» **Goal of the exercise**
Continue the article on how spitting cobras aim their venom, picking up directly after its final sentence.
### Text section
Spitting Cobras Track First, Predict Later
Most venomous snakes are legendary for their lethal bites, but not all. Some spit defensively. Bruce Young, from the University of Massachusetts Lowell, explains that some cobras defend themselves by spraying debilitating venom into the eyes of an aggressor. Getting the chance to work with spitting cobras in South Africa, Young took the opportunity to record the venom spray tracks aimed at his eyes. Protected by a sheet of Perspex, Young caught the trails of venom and two things struck him: how accurately the snakes aimed and that each track was unique. This puzzled Young. For a start the cobra’s fangs are fixed and they can’t change the size of the venom orifice, ‘so basic fluid dynamics would lead you to think that the pattern of the fluid should be fixed,’ explains Young. But Young had also noticed that the snakes ‘wiggled’ their heads just before letting fly. ‘The question became how do we reconcile those two things,’ says Young, who published his discovery that the snakes initially track their victim’s movement and then switch to predicting where the victim is going to be 200ms in the future in the Journal of Experimental Biology on May 14, 2010.
Young remembers that Guido Westhoff had also noticed the spitting cobra’s ‘head wiggle’, so he and his research assistant, Melissa Boetig, travelled to Horst Bleckmann’s lab in the University of Bonn, Germany, to find out how spitting cobras fine-tune their venom spray. The team had to find out how a target provokes a cobra to spit, and Young was the man for that job, ‘I just put on the goggles and the cobras start spitting all over,’ laughs Young.
######
### Excerpted data
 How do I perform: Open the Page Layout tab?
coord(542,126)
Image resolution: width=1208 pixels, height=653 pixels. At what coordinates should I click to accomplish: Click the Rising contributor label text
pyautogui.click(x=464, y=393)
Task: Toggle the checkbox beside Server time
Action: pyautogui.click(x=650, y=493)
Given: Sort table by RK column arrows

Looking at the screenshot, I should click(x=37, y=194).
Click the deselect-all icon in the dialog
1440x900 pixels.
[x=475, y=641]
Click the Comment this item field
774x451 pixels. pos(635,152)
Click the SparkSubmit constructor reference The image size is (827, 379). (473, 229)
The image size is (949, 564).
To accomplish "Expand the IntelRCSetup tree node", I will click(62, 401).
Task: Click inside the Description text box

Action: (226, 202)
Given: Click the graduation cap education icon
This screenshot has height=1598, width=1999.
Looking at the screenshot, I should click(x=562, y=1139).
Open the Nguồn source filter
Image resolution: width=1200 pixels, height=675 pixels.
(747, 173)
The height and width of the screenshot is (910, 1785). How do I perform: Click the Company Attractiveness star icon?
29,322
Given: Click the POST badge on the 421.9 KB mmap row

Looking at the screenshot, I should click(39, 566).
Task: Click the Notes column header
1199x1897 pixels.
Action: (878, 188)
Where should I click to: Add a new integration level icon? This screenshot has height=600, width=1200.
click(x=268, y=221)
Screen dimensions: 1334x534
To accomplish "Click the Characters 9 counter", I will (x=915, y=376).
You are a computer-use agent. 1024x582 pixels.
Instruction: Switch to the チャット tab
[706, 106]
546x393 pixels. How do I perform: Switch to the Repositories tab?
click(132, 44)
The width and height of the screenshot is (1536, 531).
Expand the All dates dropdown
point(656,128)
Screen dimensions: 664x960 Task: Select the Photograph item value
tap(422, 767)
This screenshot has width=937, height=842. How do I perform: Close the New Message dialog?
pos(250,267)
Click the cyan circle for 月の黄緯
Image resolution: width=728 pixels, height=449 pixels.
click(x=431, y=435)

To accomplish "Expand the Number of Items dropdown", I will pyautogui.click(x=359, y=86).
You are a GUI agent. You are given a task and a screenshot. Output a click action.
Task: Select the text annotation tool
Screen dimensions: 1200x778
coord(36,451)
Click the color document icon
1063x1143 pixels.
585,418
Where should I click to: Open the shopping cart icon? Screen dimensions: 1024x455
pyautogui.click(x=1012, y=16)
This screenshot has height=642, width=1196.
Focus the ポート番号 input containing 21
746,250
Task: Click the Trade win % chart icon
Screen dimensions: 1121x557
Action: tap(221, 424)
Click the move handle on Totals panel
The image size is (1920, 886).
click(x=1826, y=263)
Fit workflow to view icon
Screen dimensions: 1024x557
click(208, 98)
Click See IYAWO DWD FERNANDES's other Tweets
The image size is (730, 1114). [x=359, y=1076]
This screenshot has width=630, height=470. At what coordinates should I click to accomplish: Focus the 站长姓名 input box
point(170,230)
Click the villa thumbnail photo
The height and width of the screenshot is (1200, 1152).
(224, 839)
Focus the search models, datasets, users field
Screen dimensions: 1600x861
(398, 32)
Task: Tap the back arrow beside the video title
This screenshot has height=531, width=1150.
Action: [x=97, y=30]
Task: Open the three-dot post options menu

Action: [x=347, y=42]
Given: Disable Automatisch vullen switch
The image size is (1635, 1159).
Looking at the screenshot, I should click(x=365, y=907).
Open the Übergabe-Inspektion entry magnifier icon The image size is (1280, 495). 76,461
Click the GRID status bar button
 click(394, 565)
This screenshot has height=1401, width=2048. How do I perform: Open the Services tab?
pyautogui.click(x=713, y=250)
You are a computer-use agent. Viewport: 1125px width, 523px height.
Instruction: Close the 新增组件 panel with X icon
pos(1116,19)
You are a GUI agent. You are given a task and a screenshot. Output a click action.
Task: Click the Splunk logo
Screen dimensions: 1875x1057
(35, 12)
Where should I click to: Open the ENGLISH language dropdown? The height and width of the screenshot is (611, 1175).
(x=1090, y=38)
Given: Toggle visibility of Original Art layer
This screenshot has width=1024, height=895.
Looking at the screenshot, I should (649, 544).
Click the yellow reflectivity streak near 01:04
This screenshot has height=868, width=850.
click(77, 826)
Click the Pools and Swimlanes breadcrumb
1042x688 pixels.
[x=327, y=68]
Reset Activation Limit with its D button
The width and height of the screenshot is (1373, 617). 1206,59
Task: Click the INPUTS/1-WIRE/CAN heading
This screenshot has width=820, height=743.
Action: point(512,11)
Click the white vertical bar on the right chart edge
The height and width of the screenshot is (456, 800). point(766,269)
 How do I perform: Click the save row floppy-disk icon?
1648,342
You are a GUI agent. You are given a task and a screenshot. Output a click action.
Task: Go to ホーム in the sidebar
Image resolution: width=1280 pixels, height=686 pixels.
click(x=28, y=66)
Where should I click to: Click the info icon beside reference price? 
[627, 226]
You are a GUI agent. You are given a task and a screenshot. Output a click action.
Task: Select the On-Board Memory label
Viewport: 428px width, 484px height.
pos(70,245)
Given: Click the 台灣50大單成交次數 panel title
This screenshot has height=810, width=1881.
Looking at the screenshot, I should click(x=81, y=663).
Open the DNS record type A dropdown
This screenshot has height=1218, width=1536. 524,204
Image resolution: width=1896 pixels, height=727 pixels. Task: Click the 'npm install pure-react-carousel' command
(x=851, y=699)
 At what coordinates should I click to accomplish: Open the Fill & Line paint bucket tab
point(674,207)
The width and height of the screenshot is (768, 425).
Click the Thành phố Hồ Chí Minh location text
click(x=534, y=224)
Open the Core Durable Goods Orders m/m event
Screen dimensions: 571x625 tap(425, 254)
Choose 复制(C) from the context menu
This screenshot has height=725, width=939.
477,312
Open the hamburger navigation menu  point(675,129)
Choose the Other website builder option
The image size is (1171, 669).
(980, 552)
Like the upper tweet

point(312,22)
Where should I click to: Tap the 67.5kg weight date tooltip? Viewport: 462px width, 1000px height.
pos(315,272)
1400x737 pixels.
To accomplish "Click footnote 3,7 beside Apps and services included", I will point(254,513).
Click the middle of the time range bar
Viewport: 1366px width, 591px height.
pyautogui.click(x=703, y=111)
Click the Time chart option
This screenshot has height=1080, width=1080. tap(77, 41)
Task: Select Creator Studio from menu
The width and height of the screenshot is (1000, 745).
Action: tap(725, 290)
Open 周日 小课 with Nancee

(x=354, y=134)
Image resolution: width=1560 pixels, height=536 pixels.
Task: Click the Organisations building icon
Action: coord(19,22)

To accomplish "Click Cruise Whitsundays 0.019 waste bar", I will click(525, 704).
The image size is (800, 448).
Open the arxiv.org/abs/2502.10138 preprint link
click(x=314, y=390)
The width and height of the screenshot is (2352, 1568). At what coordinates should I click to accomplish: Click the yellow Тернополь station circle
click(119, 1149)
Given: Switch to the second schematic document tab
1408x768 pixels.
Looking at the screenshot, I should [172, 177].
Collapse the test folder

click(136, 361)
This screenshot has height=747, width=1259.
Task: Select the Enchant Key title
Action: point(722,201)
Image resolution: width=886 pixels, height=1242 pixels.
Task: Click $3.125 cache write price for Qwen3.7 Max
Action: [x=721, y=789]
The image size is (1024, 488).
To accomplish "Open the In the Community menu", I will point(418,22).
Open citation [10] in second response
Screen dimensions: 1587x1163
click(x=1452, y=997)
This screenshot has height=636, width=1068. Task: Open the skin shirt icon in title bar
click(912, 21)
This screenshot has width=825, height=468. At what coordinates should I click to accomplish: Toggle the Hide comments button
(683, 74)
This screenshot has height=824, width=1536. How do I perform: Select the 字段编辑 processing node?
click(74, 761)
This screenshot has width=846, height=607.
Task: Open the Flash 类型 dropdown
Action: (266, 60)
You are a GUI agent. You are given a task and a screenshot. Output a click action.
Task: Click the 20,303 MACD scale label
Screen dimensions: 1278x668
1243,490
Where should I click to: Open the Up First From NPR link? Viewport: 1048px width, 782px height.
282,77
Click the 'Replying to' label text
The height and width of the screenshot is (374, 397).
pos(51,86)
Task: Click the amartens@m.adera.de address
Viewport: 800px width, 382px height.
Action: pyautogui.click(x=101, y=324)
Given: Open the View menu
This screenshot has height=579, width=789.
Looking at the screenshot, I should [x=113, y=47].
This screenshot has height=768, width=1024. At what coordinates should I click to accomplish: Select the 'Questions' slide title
######
» **Answer to this task**
Wearing a visor fitted with accelerometers to track his own head movements while Boetig and Westhoff filmed the cobra’s movements at 500 frames/s, Young stood in front of the animals and taunted them by weaving his head about. Over a period of 6 weeks, the team filmed over 100 spits before trying to discover why Young was so successful at provoking the snakes.
Analyzing Young’s movements, only one thing stood out; 200 ms before the snake spat, Young suddenly jerked his head. The team realized that Young’s head jerk was the spitting trigger. They reasoned that the snake must be tracking Young’s movements right up to the instant that he jerked his head and that it took a further 200 ms for the snake to react and fire off the venom.
But Young was still moving after triggering the snake into spitting and the snake can’t steer the stream of venom, so how was the cobra able to successfully hit Young’s eyes if it was aiming at a point where the target had been 200 ms previously? Realigning the data to the instant when Young jerked his head, the team compared all of the snakes’ head movements and noticed that the cobras were all moving in a similar way. They accelerated their heads in the same direction that Young’s eyes were moving. ‘Not only does it speed up but it predicts where I am going to be and then it patterns its venom in that area,’ explains Young.
So spitting cobras defend themselves by initially tracking an aggressor’s movements. However, at the instant that an attacker triggers the cobra into spitting, the reptile switches to predicting where the attacker’s eyes will be 200 ms in the future and aims there to be sure that it hits its target.
REFERENCE: Westhoff, G., Boetig, M., Bleckmann, H. and Young, B. A. (2010). Target tracking during venom ‘spitting’ by cobras. J. Exp. Biol. 213, 1797-1802.